To get the actual work done of joining these two input collections, we make a stream of either input collection. Then we produce a new object of our third joined class using inputs from each element of the stream plus its counterpart found via a stream of the other input collection. These newly produced objects of the third joined class are then collected into a list.
NavigableSet < OfficeName > officeNames = new TreeSet <>( Comparator.comparingInt( OfficeName :: id ) );
officeNames.addAll( List.of( new OfficeName( 1 , "Office1" ) , new OfficeName( 2 , "Office2" ) ) );
NavigableSet < OfficeLocation > officeLocations = new TreeSet <>( Comparator.comparingInt( OfficeLocation :: id ) );
officeLocations.addAll( List.of( new OfficeLocation( 1 , "location1" ) , new OfficeLocation( 2 , "locatio2" ) ) );
List < Office > offices = officeNames.stream().map( officeName -> new Office( officeName.id() , officeName.name() , officeLocations.stream().filter( officeLocation -> officeLocation.id() == officeName.id() ).findAny().get().location() ) ).toList();
Results:
officeNames = [OfficeName[id=1, name=Office1], OfficeName[id=2, name=Office2]]
officeLocations = [OfficeLocation[id=1, location=location1], OfficeLocation[id=2, location=locatio2]]
offices = [Office[id=1, name=Office1, location=location1], Office[id=2, name=Office2, location=locatio2]]
Our three classes, the two inputs and the third joined one, are all written as records here for their convenient brevity. This Java 16+ feature is a brief way to declare a class whose main purpose is to communicate data transparently and immutably. The compiler implicitly creates the constructor, getters, equals & hashCode, and toString. Note that a record can be defined locally as well as nested or separate.
public record OfficeName( int id , String name ) { }
public record OfficeLocation( int id , String location ) { }
public record Office( int id , String name , String location ) { }
Given the conditions outlined above, we could optimize by hand-writing loops to manage the matching of objects across the input collections, rather than using streams. But I would not be concerned about the performance impact unless you had huge amounts of data that had proven to be a bottleneck. Otherwise, using streams makes for less code and more fun.

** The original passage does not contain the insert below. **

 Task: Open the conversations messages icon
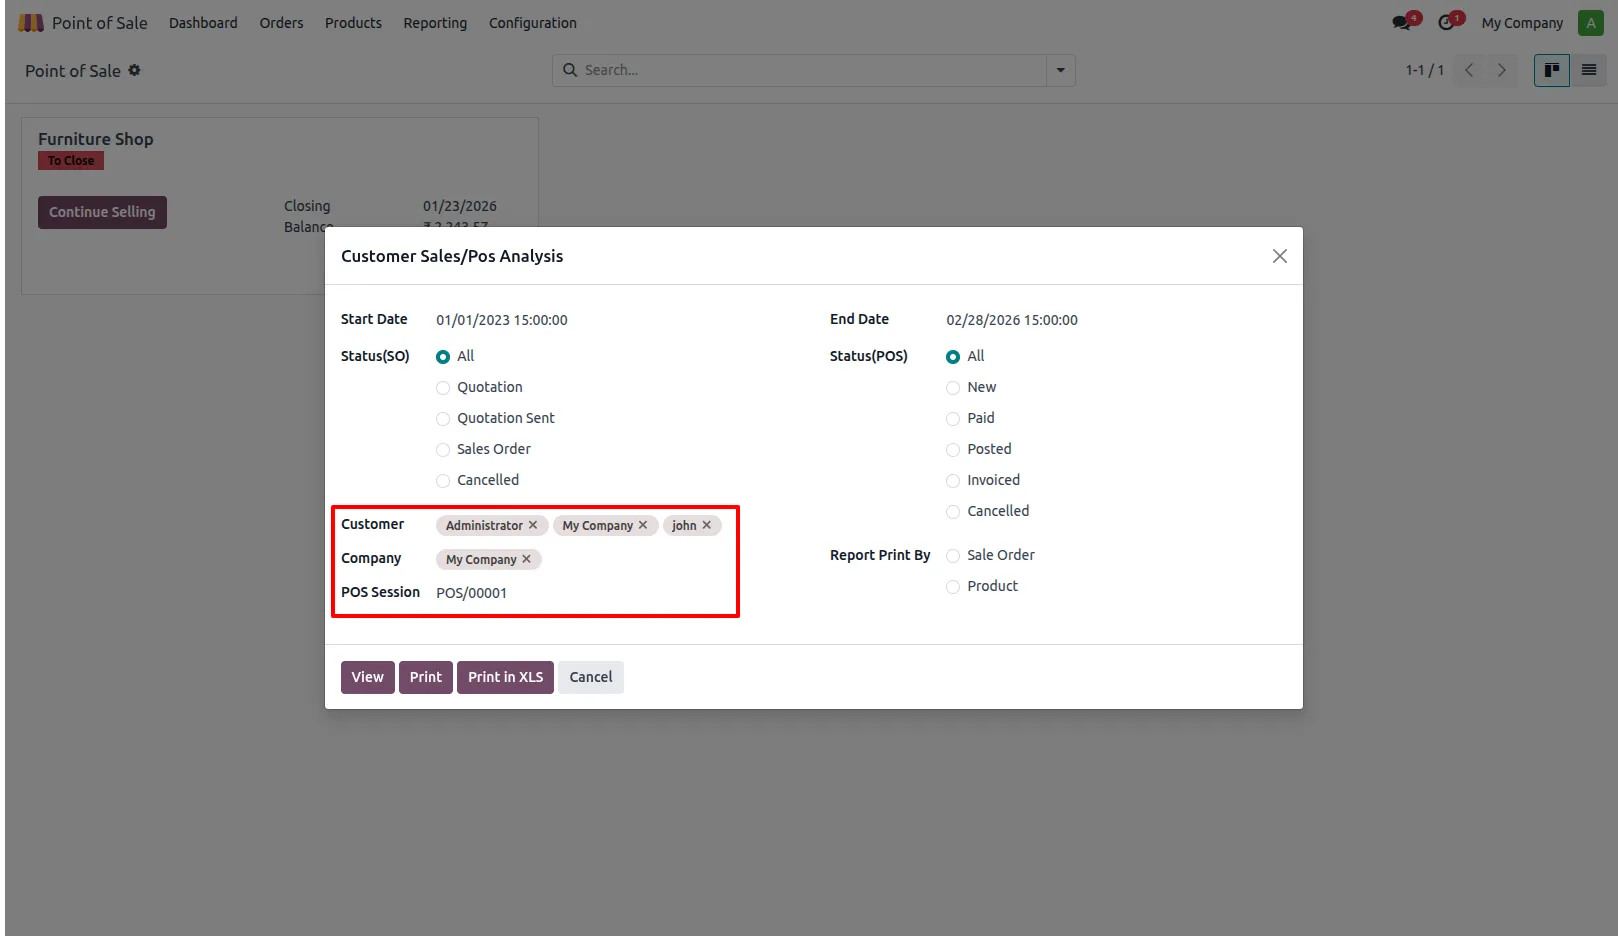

One of the lists (e.g. locations) should be converted into a map (HashMap) by a key on which the joining should be made, in this case id field.
Then, assuming that OfficeDetails class has an all-args constructor, the resulting list may be retrieved by streaming the other list offices and mapping its contents into new OfficeDetails, filling the remaining location argument by looking up the map.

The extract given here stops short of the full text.